Work to complete: Start at the line in the entries below that contains "Open the Streams documentation link", stop at the line that contains "Image resolution: width=852", and output exactly the lines in that span, both ends included.

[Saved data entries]
━━━

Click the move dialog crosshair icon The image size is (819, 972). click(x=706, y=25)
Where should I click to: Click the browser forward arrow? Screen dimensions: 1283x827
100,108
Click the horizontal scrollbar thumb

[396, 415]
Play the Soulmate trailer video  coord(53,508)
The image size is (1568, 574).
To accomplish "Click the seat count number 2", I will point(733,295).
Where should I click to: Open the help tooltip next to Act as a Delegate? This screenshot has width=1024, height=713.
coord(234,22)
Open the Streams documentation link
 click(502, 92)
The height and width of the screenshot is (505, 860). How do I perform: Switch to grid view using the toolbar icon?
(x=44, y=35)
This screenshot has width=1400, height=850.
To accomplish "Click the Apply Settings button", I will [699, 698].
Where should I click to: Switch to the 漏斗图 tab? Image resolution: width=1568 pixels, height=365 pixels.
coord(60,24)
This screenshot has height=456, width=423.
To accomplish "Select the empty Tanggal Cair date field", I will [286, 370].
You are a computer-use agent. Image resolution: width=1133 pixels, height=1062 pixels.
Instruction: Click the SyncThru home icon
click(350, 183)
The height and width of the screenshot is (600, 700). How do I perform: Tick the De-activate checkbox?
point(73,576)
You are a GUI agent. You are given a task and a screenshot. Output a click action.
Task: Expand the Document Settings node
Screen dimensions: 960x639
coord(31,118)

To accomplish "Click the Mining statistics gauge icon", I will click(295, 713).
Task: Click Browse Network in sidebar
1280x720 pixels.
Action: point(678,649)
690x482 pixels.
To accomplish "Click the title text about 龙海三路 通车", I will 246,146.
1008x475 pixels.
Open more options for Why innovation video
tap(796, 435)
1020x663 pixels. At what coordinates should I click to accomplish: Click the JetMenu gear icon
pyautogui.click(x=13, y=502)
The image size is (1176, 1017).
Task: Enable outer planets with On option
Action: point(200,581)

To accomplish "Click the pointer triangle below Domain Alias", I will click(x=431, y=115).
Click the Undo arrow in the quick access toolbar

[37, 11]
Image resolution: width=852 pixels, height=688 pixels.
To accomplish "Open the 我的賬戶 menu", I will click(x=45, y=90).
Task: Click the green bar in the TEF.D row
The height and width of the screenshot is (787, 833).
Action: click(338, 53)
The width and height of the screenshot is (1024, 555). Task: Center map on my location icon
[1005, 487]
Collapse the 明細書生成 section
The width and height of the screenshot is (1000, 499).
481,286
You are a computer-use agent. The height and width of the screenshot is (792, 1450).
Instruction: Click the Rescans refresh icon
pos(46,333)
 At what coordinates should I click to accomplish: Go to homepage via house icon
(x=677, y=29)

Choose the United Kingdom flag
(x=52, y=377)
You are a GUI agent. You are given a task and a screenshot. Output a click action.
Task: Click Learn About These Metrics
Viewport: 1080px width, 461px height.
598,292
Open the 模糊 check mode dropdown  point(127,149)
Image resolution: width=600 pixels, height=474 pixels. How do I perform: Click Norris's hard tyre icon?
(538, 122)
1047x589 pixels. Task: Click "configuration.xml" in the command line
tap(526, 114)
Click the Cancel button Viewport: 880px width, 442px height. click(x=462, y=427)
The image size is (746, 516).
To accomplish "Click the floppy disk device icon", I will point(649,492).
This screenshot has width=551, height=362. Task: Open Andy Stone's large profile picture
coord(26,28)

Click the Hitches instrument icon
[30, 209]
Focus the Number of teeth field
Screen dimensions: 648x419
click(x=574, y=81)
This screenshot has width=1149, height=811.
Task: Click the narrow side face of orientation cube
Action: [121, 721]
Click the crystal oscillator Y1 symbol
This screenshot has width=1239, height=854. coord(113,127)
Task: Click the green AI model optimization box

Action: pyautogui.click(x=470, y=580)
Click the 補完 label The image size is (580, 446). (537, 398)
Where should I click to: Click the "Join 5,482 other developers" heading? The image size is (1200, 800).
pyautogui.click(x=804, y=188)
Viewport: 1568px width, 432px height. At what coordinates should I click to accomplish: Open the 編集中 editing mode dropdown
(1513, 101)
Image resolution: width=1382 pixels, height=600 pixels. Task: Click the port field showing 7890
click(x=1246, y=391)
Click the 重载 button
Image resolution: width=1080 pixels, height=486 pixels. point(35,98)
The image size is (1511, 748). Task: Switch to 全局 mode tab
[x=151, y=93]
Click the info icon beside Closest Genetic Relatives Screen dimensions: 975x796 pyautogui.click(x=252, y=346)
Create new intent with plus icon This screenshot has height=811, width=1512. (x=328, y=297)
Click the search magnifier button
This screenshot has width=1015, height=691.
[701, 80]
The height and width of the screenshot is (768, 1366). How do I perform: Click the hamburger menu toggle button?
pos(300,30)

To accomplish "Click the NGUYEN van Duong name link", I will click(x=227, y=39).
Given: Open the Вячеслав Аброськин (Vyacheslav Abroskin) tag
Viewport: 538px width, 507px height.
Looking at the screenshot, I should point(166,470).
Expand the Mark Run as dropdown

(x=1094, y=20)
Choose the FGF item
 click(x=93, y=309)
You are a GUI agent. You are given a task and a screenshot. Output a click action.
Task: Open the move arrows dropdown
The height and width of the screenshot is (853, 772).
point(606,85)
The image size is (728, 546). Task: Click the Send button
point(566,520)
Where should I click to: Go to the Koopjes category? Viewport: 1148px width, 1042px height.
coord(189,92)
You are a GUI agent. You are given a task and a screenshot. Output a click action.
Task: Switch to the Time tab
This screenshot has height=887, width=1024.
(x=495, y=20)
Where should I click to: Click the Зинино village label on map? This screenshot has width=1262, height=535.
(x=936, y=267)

━━━

Output:
Open the Streams documentation link
 click(502, 92)
The height and width of the screenshot is (505, 860). How do I perform: Switch to grid view using the toolbar icon?
(x=44, y=35)
This screenshot has width=1400, height=850.
To accomplish "Click the Apply Settings button", I will [699, 698].
Where should I click to: Switch to the 漏斗图 tab? Image resolution: width=1568 pixels, height=365 pixels.
coord(60,24)
This screenshot has height=456, width=423.
To accomplish "Select the empty Tanggal Cair date field", I will [286, 370].
You are a computer-use agent. Image resolution: width=1133 pixels, height=1062 pixels.
Instruction: Click the SyncThru home icon
click(350, 183)
The height and width of the screenshot is (600, 700). How do I perform: Tick the De-activate checkbox?
point(73,576)
You are a GUI agent. You are given a task and a screenshot. Output a click action.
Task: Expand the Document Settings node
Screen dimensions: 960x639
coord(31,118)

To accomplish "Click the Mining statistics gauge icon", I will click(295, 713).
Task: Click Browse Network in sidebar
1280x720 pixels.
Action: point(678,649)
690x482 pixels.
To accomplish "Click the title text about 龙海三路 通车", I will 246,146.
1008x475 pixels.
Open more options for Why innovation video
tap(796, 435)
1020x663 pixels. At what coordinates should I click to accomplish: Click the JetMenu gear icon
pyautogui.click(x=13, y=502)
The image size is (1176, 1017).
Task: Enable outer planets with On option
Action: point(200,581)

To accomplish "Click the pointer triangle below Domain Alias", I will click(x=431, y=115).
Click the Undo arrow in the quick access toolbar

[37, 11]
Image resolution: width=852 pixels, height=688 pixels.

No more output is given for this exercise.